RR Donnelley's Global Document Solutions: Send a Clear Message - Mike Gordon




Customer communication is a company’s public face, yet it is rarely managed in a coordinated manner. As Mike Gordon of RR Donnelley's Global Document Solutions tells Jim Banks, partnering with a trusted third party could help companies control costs, improve retention and align customer communications with corporate strategy.

The success of any corporate strategy relies on attracting and retaining customers, yet companies often communicate with them in a fragmented way. A bank, for instance, that sends out a healthy statement to a customer on the same day as an offer for a personal loan is sending a subtle message that it does not fully understand their needs.

Many different parts of an organisation send out messages to customers, often in isolation. Marketing material may be entirely separate from transactional communications, and there is a risk that companies will trip up in the gap between silos.

‘Maximising both the efficiency and effectiveness of customer communications is a critical success factor, especially in this tough economic climate.

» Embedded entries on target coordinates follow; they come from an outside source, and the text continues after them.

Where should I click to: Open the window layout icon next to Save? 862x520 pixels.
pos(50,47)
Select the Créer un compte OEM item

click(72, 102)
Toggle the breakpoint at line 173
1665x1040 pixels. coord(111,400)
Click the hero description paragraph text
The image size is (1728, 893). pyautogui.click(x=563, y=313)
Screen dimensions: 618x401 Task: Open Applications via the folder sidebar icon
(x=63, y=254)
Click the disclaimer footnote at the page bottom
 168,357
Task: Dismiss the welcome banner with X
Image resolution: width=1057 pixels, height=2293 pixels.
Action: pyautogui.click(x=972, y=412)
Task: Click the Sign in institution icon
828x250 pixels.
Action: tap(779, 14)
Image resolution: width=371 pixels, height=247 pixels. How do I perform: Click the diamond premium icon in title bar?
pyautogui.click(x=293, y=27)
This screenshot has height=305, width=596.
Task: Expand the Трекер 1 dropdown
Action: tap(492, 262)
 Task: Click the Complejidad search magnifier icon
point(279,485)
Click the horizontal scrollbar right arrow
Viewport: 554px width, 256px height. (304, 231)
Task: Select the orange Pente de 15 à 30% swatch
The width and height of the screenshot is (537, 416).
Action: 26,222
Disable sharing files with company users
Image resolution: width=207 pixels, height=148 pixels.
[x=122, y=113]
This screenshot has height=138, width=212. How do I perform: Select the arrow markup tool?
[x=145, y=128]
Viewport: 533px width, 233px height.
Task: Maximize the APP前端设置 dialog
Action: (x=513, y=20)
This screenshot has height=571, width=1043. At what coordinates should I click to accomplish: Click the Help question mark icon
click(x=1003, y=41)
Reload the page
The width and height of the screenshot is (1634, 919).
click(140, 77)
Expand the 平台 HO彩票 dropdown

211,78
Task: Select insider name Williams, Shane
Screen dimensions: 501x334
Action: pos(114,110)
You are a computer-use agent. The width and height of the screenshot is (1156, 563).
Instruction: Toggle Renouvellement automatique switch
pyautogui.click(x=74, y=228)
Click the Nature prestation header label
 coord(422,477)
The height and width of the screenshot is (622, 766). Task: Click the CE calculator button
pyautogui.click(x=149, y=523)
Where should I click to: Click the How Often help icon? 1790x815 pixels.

Many organisations still manage their communications lifecycle in departmental silos,’ says Mike Gordon, managing director of RR Donnelley Global Document Solutions (UK and Ireland).

‘They may use a creative agency for design, different vendors for print management and transactional billing, and yet another to manage incoming correspondence. Consumers are unforgiving and it is easy to lose customers if the quality of communication is unsatisfactory. Once a customer is lost, it is difficult to win them back and the cost of attracting new customers can be prohibitive.’

Gordon believes that using a single vendor to manage the complete lifecycle of customer communications offers the efficiency that companies so badly need, while improving the effectiveness of the messages that go out.

‘Credit card application forms, for example, can be designed with inbound scanning requirements taken into account, which will reduce the time taken to open new accounts, cut costs and improve customer satisfaction. Many organisations understand that they can achieve this by optimising their customer communications, but in most cases their approach is fragmented,’ he says.

‘The ability to design outbound collateral while taking into account inbound processing requirements delivers increased productivity and can improve customer satisfaction.’ Adopting a holistic approach and implementing solutions such as Transpromo, which incorporates personalised marketing communications messages onto transactional documents, reduces direct marketing costs and can increase revenue through more effective cross-selling.

Technology, however, can only improve customer communications if cultural and organisational barriers are overcome, which is where specialist outsourcing vendors deliver real value.

Profiting through partnership

With the right service provider an organisation can align customer communications with corporate strategy. ‘If a strategic goal is to increase the average value of a customer, the marketing strategy must be designed to enhance cross-selling and reduce customer attrition,’ says Gordon.

‘It is no use a bank spending millions promoting a special offer if it is not ready to cope with a massive increase in inbound customer responses. Poor customer service results in lost revenue.’

Partnering with an outsourcing vendor also offers access to a mix of onshore and offshore service delivery that can be scaled to meet demand. For Daniel L Knotts, group president of RR Donnelley, the benefits of outsourcing are only met when a company is willing to enter a true partnership with its service provider.

‘Economic uncertainty often provides a catalyst for organisations to renew their focus on core competencies and to consider outsourcing more of their non - core operations. It also encourages a fresh evaluation of how to balance cost, quality, responsiveness and risk. As a result, the ability to leverage flexible outsourcing platforms either onshore, nearshore and/or offshore will become a key selection criterion. In addition, the growing maturity of outsourcing vendors, the enhancements to platforms – such as those undertaken by RR Donnelley – and a mutual willingness to embrace collaborative relationships will continue to drive the adoption of customer communications management outsourcing,’ he says.

As the vendor community and its clients mature in their approach, communications management outsourcing could well become the hot ticket in testing economic times.